If you aren't a student, but know a CS student interested in databases,
testing, GUIs, or any other OSS coding, please point them to our SoC
page and encourage them to apply right away!

If you are a student, and you've been trying to perfect your
application, please go ahead and submit it ... we can't help you if you
miss the deadline, but we can help you fix an incomplete application.

--Josh Berkus

SoC Ideas for people looking for projects

From
Benjamin Arai
Date:
Hi,

If you are looking for a SoC idea, I have listed a couple below.  I
am not sure how good of an idea they are but I have ran into the
following limitations and probably other people have as well in the
past.

1. Can user based priorities be implemented as a summer project?  To
some extent it has already been implemented in research (http://
www.cs.cmu.edu/~bianca/icde04.pdf), so it is definitely possible and
scalable.

2. Distributed full-text indexing.  This one I am really not sure how
possible it is but  (TSearch2) very scalable (cannot do multi
terabyte fulltext indexes).  Maybe some sort system could be devised
to perform fulltext searches over multiple systems and merge the
ranked results at some root node.

Benjamin

On Mar 20, 2007, at 10:07 AM, Josh Berkus wrote:

> Students & Professors,
>
> There are only 5 days left to submit your PostgreSQL Google Summer
> of Code Project:
> http://www.postgresql.org/developer/summerofcode.html
>
> If you aren't a student, but know a CS student interested in
> databases, testing, GUIs, or any other OSS coding, please point
> them to our SoC page and encourage them to apply right away!
>
> If you are a student, and you've been trying to perfect your
> application, please go ahead and submit it ... we can't help you if
> you miss the deadline, but we can help you fix an incomplete
> application.
>
> --Josh Berkus
>
> ---------------------------(end of
> broadcast)---------------------------
> TIP 2: Don't 'kill -9' the postmaster
>


SoC Ideas for people looking for projects

From
Benjamin Arai
Date:
Hi,

If you are looking for a SoC idea, I have listed a couple below.  I
am not sure how good of an idea they are but I have ran into the
following limitations and probably other people have as well in the
past.

1. Can user based priorities be implemented as a summer project?  To
some extent it has already been implemented in research (http://
www.cs.cmu.edu/~bianca/icde04.pdf), so it is definitely possible and
scalable.

2. Distributed full-text indexing.  This one I am really not sure how
possible it is but  (TSearch2) very scalable (cannot do multi
terabyte fulltext indexes).  Maybe some sort system could be devised
to perform fulltext searches over multiple systems and merge the
ranked results at some root node.

Benjamin

On Mar 20, 2007, at 10:07 AM, Josh Berkus wrote:

> Students & Professors,
>
> There are only 5 days left to submit your PostgreSQL Google Summer
> of Code Project:
> http://www.postgresql.org/developer/summerofcode.html
>
> If you aren't a student, but know a CS student interested in
> databases, testing, GUIs, or any other OSS coding, please point
> them to our SoC page and encourage them to apply right away!
>
> If you are a student, and you've been trying to perfect your
> application, please go ahead and submit it ... we can't help you if
> you miss the deadline, but we can help you fix an incomplete
> application.
>
> --Josh Berkus
>
> ---------------------------(end of
> broadcast)---------------------------
> TIP 2: Don't 'kill -9' the postmaster
>


Re: SoC Ideas for people looking for projects

From
Chris Browne
Date:
me@benjaminarai.com (Benjamin Arai) writes:
> If you are looking for a SoC idea, I have listed a couple below.  I
> am not sure how good of an idea they are but I have ran into the
> following limitations and probably other people have as well in the
> past.

Actually, I have a thought on a SoC idea...

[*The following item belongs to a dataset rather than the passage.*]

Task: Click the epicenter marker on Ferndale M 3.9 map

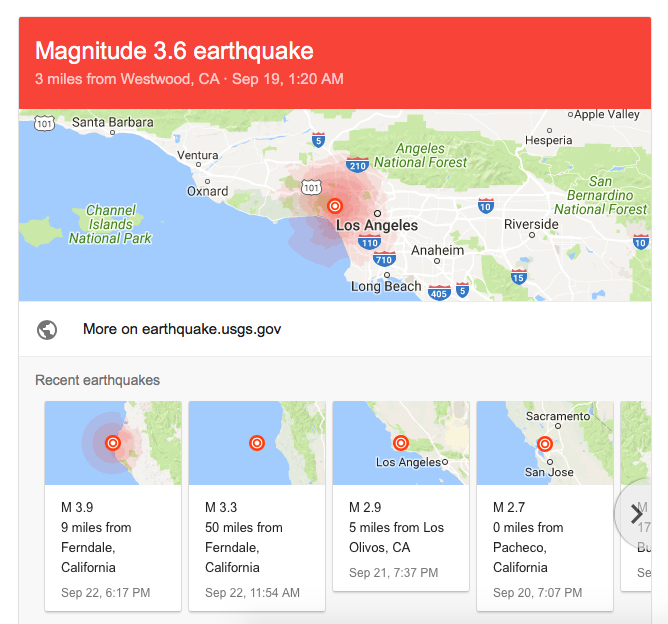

The general notion would be to try to come up with some more rational
information on setting the default column statistics width.

http://www.postgresql.org/docs/8.2/interactive/runtime-config-query.html#GUC-DEFAULT-STATISTICS-TARGET
http://www.postgresql.org/docs/8.2/interactive/planner-stats.html

Now, the default value has long been 10.  There are cases where people
find they need to set it higher; that has always been pretty
trial-and-error.

My suspicion is that:

a) The default should probably be a bit higher than 10

b) Some analysis of stats and schema on an individual table could
perhaps provide more specific values for specific columns.

 - Data type might provide guidance; there's little need for >3 values on
   a binary column, for instance.

 - If there is a NOT NULL UNIQUE constraint on a column, that might
   suggest > 10 values

 - If the column is known to have 150 unique values, that might
   suggest SET STATISTICS 150

   It might be worth looking at the *least* frequently occuring
   values, and set stats high enough to make it likely that at least
   one such value would be pulled in...

 - Some kinds of values (dates, floats) are sorta continuous in value;
   having 10 bins may be pretty OK for such

There are probably some other heuristics to be had; this is just some
ideas off the top of my head.

Nobody has gone through any sort of real analysis of this; there
likely is merit to doing so...
--
let name="cbbrowne" and tld="cbbrowne.com" in name ^ "@" ^ tld;;
http://cbbrowne.com/info/finances.html
Where do you  *not* want to go today?  "Confutatis maledictis, flammis
acribus addictis" (<http://www.hex.net/~cbbrowne/msprobs.html>